- **Set tasks**
1/ Summarize the excerpt on farm lending in two sentences.
2/ Retype the passage of the excerpt on farm lending starting at "Commercial lenders could" and ending at "for many producers.".

- **Excerpt provided**
==========

Commercial lenders could continue to see elevated demand for agricultural loans – particularly for short-term financing to cover operating expenses — thanks to tight profit margins for many producers.

“Loan volumes for almost all farming purposes rose at commercial banks, as many producers contended with tighter profit margins” during the first quarter, said a recent report from the Federal Reserve Bank of Kansas City. “Persistently low crop prices and elevated input costs continued to increase farmers’ short-term financing needs.”

Non-real estate bank loans made to farmers in the first quarter grew by $8.1 billion, or nearly 8 percent, from the year-ago period and totaled $114 billion, according to the Agricultural Finance Databook for April. Increased borrowing for current operating expenses and livestock purchases were the main drivers of the increase in the bank loan type, the report said.

“Current operating loan volumes grew for the third year in a row following several quarters of depressed crop prices,” researchers said.

Looking at loan sizes, the fastest-growing category was loans for $100,000 or more.

Farmers’ profits could see additional downward pressure and stoke more demand for credit to cover expenses, because input costs are expected to decline less than crop cash receipts are expected to decrease, the Fed said.

==========

- **Provided data**

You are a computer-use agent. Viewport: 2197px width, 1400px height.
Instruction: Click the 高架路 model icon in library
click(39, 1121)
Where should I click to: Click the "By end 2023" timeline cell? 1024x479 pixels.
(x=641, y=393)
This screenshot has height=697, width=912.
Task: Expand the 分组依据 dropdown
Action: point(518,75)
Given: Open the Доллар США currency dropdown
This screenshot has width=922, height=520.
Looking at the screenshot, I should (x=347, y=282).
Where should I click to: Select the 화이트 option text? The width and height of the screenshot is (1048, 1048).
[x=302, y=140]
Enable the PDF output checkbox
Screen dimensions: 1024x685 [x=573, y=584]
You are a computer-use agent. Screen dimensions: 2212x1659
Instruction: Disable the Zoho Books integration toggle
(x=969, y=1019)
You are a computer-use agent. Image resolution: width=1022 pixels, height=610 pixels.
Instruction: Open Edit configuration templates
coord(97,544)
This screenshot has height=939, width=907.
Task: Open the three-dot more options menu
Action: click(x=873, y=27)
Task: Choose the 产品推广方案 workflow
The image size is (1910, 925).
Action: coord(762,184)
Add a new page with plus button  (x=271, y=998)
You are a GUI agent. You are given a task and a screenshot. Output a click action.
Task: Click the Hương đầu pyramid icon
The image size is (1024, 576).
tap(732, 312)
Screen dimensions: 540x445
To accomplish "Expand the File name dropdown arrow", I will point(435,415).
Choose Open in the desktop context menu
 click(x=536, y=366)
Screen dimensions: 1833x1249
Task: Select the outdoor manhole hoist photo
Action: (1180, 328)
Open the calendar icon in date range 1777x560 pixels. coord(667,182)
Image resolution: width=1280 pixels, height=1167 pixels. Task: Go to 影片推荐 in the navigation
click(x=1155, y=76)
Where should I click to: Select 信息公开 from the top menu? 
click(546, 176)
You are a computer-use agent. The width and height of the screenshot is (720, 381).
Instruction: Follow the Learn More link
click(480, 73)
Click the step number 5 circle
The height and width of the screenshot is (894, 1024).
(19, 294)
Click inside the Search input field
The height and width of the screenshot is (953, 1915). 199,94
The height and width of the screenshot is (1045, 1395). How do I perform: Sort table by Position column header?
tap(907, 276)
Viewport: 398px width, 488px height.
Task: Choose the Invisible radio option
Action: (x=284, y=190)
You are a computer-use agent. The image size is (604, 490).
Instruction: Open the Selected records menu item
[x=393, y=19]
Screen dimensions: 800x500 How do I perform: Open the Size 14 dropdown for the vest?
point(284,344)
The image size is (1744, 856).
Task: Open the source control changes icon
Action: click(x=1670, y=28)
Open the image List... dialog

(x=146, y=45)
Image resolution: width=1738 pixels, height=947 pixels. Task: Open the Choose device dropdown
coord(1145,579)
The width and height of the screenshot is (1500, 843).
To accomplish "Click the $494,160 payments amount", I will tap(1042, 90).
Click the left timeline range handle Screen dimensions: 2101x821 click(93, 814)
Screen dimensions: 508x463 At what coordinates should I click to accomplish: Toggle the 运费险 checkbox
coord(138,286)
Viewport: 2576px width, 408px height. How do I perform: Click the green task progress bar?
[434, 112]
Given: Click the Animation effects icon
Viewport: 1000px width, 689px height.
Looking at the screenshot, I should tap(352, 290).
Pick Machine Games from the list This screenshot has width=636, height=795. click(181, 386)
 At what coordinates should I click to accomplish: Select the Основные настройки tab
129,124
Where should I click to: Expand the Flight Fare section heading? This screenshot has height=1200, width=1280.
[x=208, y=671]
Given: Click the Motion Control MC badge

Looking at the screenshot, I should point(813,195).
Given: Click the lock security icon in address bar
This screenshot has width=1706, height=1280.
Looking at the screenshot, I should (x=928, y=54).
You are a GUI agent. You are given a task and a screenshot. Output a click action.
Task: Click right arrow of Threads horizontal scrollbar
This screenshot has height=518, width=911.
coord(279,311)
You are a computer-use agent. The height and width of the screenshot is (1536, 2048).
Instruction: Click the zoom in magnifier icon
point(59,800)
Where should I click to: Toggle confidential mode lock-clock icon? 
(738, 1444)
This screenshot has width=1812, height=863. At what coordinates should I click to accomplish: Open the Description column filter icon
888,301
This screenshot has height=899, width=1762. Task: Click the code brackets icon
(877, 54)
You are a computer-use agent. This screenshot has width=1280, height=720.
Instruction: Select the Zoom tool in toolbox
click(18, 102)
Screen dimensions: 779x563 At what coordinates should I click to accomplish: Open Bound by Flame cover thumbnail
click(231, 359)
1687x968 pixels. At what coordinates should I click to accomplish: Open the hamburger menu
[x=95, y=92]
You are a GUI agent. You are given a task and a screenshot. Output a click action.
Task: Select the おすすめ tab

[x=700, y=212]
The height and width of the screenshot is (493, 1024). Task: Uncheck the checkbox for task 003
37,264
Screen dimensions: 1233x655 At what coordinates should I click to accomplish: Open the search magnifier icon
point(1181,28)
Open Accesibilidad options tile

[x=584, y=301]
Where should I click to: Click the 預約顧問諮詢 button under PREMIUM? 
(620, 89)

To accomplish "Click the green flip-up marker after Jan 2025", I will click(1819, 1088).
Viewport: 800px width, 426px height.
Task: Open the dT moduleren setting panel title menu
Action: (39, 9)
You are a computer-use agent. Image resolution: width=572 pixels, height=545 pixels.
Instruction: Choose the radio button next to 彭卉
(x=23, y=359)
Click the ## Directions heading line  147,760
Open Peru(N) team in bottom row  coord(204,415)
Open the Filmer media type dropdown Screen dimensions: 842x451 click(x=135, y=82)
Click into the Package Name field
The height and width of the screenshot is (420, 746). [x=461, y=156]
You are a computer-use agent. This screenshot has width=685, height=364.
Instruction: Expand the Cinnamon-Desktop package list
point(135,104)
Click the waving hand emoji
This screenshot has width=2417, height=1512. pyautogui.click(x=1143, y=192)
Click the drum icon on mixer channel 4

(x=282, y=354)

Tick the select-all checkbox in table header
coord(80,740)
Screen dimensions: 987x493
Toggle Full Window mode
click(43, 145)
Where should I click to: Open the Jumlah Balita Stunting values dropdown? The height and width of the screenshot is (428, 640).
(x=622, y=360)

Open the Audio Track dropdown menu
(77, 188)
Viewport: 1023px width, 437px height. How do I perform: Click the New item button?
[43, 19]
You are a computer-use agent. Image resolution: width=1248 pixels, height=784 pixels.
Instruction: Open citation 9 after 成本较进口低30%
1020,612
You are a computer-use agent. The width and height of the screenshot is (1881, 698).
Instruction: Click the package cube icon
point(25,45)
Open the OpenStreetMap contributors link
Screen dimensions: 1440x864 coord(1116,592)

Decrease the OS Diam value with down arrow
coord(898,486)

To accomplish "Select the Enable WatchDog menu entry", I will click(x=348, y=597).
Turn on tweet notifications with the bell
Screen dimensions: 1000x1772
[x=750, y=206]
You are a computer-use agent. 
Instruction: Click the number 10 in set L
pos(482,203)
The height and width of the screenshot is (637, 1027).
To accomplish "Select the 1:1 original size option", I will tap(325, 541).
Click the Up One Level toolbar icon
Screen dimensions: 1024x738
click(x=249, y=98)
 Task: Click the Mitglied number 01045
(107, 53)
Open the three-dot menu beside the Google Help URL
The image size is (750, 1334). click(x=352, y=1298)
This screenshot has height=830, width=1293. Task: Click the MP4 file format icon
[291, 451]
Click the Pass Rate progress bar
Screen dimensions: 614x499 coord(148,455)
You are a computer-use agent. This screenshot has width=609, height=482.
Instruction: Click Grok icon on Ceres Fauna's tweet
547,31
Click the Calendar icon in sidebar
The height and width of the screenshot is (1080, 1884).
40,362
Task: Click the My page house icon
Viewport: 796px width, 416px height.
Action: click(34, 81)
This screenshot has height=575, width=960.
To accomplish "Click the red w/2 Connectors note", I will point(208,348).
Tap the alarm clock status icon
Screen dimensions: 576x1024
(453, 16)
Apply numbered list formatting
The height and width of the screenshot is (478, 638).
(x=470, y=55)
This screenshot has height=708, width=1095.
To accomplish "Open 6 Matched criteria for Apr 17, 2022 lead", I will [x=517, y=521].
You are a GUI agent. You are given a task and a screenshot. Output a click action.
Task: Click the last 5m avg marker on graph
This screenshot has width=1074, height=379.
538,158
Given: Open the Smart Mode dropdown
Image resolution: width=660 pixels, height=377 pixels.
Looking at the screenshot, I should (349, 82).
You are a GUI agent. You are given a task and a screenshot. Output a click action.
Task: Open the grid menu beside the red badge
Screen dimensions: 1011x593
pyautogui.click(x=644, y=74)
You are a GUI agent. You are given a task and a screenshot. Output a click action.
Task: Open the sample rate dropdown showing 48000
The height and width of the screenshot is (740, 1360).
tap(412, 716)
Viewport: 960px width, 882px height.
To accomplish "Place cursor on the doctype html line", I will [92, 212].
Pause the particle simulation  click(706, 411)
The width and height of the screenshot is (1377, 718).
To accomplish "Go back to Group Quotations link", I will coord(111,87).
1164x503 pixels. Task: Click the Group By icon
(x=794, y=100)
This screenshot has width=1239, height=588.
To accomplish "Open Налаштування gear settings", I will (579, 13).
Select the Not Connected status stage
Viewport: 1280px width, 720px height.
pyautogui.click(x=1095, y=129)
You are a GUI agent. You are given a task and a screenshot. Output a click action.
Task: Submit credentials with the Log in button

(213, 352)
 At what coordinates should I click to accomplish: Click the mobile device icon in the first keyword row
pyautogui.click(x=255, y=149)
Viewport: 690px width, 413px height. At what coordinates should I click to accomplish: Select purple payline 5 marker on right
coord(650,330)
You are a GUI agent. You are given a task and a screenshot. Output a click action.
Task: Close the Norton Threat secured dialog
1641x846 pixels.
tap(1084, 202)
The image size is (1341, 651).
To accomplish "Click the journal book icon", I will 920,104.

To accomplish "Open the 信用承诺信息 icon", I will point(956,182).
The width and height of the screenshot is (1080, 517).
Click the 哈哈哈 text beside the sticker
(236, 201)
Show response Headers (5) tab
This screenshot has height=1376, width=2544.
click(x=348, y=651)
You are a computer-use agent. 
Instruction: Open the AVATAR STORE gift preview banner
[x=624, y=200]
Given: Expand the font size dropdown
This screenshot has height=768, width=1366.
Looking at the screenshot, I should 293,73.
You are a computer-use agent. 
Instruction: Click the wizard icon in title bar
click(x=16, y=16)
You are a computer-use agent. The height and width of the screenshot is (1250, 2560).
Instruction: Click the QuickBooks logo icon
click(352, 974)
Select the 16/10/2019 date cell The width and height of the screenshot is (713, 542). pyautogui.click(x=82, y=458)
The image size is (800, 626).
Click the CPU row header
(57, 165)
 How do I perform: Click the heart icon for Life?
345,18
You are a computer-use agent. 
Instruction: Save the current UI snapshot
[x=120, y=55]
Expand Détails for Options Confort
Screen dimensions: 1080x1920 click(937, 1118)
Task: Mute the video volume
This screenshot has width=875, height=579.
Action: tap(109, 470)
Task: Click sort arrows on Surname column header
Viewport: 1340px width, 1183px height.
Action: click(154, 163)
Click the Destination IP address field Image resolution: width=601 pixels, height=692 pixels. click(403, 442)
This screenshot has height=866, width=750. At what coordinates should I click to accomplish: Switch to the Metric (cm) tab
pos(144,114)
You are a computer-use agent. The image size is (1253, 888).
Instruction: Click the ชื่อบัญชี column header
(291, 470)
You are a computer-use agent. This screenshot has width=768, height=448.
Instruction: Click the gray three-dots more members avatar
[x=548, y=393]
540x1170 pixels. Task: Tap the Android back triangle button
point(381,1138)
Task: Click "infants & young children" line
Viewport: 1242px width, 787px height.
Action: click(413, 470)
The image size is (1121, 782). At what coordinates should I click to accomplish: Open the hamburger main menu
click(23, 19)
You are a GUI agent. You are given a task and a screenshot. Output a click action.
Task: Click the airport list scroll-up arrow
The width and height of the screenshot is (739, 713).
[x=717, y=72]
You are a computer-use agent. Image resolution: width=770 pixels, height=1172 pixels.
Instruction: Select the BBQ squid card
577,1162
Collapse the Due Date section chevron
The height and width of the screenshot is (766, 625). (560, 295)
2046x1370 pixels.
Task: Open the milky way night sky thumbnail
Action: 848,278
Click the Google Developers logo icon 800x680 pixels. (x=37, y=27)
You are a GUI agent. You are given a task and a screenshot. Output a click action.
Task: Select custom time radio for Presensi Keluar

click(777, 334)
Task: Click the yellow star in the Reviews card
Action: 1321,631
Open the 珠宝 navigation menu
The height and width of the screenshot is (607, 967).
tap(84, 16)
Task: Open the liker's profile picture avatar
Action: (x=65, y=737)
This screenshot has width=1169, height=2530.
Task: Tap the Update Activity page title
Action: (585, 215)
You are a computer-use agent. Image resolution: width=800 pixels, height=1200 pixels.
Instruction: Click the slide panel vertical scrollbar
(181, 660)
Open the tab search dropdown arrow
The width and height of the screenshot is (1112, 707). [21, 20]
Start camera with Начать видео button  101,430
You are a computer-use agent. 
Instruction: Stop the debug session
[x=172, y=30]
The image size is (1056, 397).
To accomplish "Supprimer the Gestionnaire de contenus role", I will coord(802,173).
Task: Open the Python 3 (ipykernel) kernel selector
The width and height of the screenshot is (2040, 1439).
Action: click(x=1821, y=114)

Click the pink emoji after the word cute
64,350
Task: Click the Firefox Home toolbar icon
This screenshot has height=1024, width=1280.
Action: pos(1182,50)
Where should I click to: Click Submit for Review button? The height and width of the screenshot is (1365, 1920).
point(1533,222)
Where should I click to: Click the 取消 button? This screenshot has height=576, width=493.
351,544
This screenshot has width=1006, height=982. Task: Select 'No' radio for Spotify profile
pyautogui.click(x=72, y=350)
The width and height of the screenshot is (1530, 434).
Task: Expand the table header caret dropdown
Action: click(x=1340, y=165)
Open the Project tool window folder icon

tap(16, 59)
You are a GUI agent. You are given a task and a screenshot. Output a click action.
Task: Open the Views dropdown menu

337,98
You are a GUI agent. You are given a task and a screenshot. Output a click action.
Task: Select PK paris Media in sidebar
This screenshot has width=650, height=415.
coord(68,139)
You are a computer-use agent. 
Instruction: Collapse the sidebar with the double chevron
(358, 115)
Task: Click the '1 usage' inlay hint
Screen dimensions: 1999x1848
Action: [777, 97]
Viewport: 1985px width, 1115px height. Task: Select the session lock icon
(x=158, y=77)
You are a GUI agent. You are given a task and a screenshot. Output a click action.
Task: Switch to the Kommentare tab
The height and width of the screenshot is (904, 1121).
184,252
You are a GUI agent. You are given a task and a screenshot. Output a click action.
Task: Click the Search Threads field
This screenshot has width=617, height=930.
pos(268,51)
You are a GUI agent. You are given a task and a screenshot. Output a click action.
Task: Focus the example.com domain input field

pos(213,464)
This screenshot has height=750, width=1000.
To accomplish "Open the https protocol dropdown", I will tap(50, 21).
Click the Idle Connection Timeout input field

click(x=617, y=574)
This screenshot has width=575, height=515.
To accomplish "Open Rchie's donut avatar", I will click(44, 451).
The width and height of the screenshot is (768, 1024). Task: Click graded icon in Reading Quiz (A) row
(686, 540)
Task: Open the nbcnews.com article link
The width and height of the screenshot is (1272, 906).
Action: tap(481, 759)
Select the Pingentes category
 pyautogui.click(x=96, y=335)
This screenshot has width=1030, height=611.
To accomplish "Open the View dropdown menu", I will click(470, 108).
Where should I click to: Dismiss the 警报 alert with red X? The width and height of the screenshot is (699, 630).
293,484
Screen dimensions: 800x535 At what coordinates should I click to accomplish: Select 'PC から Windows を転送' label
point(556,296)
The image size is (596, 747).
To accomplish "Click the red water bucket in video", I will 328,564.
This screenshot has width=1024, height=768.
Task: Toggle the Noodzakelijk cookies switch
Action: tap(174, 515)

==========

- **Solved tasks**
1/ Tight profit margins, caused by persistently low crop prices and elevated input costs, raised farmers' demand for bank loans in the first quarter: non-real estate bank loans grew by $8.1 billion, or nearly 8 percent, from the year-ago period to $114 billion, driven mainly by borrowing for current operating expenses and livestock purchases. The Federal Reserve Bank of Kansas City said farmers' profits could face additional downward pressure, stoking more demand for credit, because input costs are expected to decline less than crop cash receipts are expected to decrease.

2/
Commercial lenders could continue to see elevated demand for agricultural loans – particularly for short-term financing to cover operating expenses — thanks to tight profit margins for many producers.